Face à cette superposition de crises d’une complexité inouïe, le pouvoir et l’administration algériens affichent la volonté, certes tardive, de prendre un nouveau virage. Plusieurs bons mais timides signaux sont envoyés avec le projet de loi de finances complémentaire, qui doit être prochainement examiné par les députés.

Mesures clés

Le premier est la reconnaissance, même si l’on sent la tentation de s’en dédouaner, de la gabegie des années Bouteflika. Le deuxième est la levée de plusieurs points bloquants pour les entreprises nationales et internationales, dont l’assouplissement de la règle 51/49 et la suppression du droit de préemption de l’État. Ce sont des mesures clés pour assurer le retour des investissements directs étrangers (IDE).

Troisième signal fort, la prise de conscience du retard colossal de l’Algérie en matière de digitalisation, dans le secteur public comme dans le privé, et la nécessité d’un plan pour redresser la barre.

· · · · · · ·

» **Consignes**
**A.** D'après l'extrait sur la politique économique algérienne, quels points bloquants pour les entreprises le projet lève-t-il ?
**B.** Rédigez la suite de l'extrait sur la politique économique algérienne, à partir de sa dernière phrase.

» **Lignes de données**

· · · · · · ·

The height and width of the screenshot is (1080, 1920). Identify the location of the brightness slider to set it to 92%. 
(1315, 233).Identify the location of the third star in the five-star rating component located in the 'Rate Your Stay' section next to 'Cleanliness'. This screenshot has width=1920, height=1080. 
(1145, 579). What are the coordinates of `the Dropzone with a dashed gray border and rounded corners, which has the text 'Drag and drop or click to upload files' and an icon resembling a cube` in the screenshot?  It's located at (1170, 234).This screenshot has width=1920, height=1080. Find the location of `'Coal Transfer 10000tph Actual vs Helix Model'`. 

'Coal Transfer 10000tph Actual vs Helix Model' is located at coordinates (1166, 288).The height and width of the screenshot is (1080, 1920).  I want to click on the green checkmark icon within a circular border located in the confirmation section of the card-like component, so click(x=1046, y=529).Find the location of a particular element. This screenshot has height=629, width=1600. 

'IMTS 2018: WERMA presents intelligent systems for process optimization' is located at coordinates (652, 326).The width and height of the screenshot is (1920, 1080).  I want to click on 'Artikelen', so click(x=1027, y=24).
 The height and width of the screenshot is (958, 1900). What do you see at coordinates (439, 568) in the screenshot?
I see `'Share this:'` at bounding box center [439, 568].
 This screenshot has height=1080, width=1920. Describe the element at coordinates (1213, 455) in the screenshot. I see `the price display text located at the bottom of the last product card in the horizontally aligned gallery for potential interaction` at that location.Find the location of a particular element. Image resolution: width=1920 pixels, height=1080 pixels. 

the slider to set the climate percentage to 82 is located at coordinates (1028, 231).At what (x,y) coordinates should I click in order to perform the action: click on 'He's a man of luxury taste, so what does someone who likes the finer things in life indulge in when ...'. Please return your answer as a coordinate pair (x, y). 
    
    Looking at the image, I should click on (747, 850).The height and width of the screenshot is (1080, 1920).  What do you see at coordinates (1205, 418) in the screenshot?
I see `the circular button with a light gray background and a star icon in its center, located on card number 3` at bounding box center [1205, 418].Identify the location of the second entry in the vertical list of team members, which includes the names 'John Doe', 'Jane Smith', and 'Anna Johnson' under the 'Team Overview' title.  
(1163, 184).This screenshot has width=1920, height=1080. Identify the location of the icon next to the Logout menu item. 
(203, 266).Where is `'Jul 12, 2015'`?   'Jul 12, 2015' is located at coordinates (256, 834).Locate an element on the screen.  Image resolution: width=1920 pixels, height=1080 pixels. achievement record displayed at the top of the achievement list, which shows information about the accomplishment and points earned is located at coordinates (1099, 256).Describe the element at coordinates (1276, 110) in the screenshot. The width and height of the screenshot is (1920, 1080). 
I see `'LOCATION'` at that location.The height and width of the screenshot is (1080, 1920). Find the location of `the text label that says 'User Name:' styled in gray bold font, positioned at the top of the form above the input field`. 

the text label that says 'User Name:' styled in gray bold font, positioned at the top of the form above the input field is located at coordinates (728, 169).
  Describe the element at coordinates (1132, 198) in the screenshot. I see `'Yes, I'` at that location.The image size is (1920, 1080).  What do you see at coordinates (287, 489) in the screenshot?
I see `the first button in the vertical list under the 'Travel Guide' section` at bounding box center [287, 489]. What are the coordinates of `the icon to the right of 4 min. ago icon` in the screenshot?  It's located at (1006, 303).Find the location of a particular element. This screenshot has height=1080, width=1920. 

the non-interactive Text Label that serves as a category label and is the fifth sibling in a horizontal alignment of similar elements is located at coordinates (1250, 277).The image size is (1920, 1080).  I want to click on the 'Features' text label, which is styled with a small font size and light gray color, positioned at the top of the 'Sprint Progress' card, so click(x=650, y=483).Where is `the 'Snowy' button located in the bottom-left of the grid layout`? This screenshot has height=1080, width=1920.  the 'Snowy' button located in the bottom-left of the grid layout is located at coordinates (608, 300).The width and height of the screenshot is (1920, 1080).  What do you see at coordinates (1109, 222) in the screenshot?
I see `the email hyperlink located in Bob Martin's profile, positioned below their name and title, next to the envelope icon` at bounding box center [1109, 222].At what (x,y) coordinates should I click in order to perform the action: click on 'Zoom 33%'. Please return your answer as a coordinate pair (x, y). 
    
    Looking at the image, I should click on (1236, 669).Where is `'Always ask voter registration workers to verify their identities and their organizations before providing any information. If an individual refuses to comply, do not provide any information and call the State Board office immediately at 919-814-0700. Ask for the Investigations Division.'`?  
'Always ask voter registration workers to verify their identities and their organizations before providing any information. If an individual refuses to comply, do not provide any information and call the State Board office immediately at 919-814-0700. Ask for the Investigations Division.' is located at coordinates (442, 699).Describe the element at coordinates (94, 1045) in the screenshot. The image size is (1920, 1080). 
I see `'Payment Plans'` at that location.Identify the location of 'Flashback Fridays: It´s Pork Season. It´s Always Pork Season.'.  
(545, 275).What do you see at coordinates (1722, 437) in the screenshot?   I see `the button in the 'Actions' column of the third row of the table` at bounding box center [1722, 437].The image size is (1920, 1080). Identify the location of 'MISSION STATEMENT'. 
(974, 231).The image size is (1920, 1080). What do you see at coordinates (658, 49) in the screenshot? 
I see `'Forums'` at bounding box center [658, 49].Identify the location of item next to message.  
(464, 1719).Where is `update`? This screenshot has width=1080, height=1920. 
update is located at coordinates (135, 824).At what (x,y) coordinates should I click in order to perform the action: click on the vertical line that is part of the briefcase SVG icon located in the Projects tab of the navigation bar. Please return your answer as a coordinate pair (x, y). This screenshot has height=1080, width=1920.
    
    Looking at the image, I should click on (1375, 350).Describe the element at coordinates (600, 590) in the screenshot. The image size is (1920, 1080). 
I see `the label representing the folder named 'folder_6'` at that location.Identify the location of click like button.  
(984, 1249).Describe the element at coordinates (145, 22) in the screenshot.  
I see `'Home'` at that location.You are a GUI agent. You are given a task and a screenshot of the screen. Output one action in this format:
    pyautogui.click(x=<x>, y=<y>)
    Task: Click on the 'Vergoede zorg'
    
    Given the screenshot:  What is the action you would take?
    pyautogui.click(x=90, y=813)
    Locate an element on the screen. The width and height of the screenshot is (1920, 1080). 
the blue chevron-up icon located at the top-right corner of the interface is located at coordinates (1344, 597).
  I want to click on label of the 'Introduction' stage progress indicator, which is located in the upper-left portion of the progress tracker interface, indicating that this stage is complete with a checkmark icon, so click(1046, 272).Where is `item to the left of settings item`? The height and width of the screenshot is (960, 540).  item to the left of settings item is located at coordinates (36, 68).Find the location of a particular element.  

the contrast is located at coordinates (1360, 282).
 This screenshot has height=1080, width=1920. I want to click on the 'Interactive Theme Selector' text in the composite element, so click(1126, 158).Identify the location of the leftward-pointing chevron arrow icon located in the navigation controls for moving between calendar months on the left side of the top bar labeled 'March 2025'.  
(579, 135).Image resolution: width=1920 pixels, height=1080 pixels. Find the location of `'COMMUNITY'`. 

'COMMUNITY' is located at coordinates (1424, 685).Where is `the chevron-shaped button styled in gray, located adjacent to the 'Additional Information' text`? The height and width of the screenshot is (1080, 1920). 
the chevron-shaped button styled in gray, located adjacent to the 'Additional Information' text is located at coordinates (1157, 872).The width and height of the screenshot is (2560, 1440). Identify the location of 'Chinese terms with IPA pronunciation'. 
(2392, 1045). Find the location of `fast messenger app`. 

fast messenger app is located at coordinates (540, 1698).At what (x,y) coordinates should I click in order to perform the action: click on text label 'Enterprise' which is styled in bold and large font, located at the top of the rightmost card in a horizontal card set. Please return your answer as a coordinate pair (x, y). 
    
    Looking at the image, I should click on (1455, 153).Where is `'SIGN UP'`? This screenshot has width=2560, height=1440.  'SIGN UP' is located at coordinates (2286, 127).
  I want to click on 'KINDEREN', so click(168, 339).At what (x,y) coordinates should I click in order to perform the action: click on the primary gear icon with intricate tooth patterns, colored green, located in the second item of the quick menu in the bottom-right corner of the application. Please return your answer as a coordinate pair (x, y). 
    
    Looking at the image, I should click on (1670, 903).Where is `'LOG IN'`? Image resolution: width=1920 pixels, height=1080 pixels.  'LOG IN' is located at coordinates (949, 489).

· · · · · · ·

» **Réponses**
**A.** L'assouplissement de la règle 51/49 et la suppression du droit de préemption de l'État.

**B.**
Si c’est l’esquisse d’un premier pas vers d’ambitieuses réformes, on est en droit de se demander si l’administration dispose de l’intelligence et des compétences pour y parvenir. Elle pourra certes s’appuyer sur des forces vives et des expertises, et il n’en manque pas, venant du monde universitaire et de la diaspora, mais aussi du secteur privé. Pour ce faire, les entrepreneurs doivent s’émanciper complètement du pouvoir, c’est-à-dire perdre cette habitude de se contorsionner pour voir leurs droits respectés et obtenir des réformes. In fine, un tel processus suppose de nouer un véritable dialogue national. Nous n’y sommes malheureusement pas encore.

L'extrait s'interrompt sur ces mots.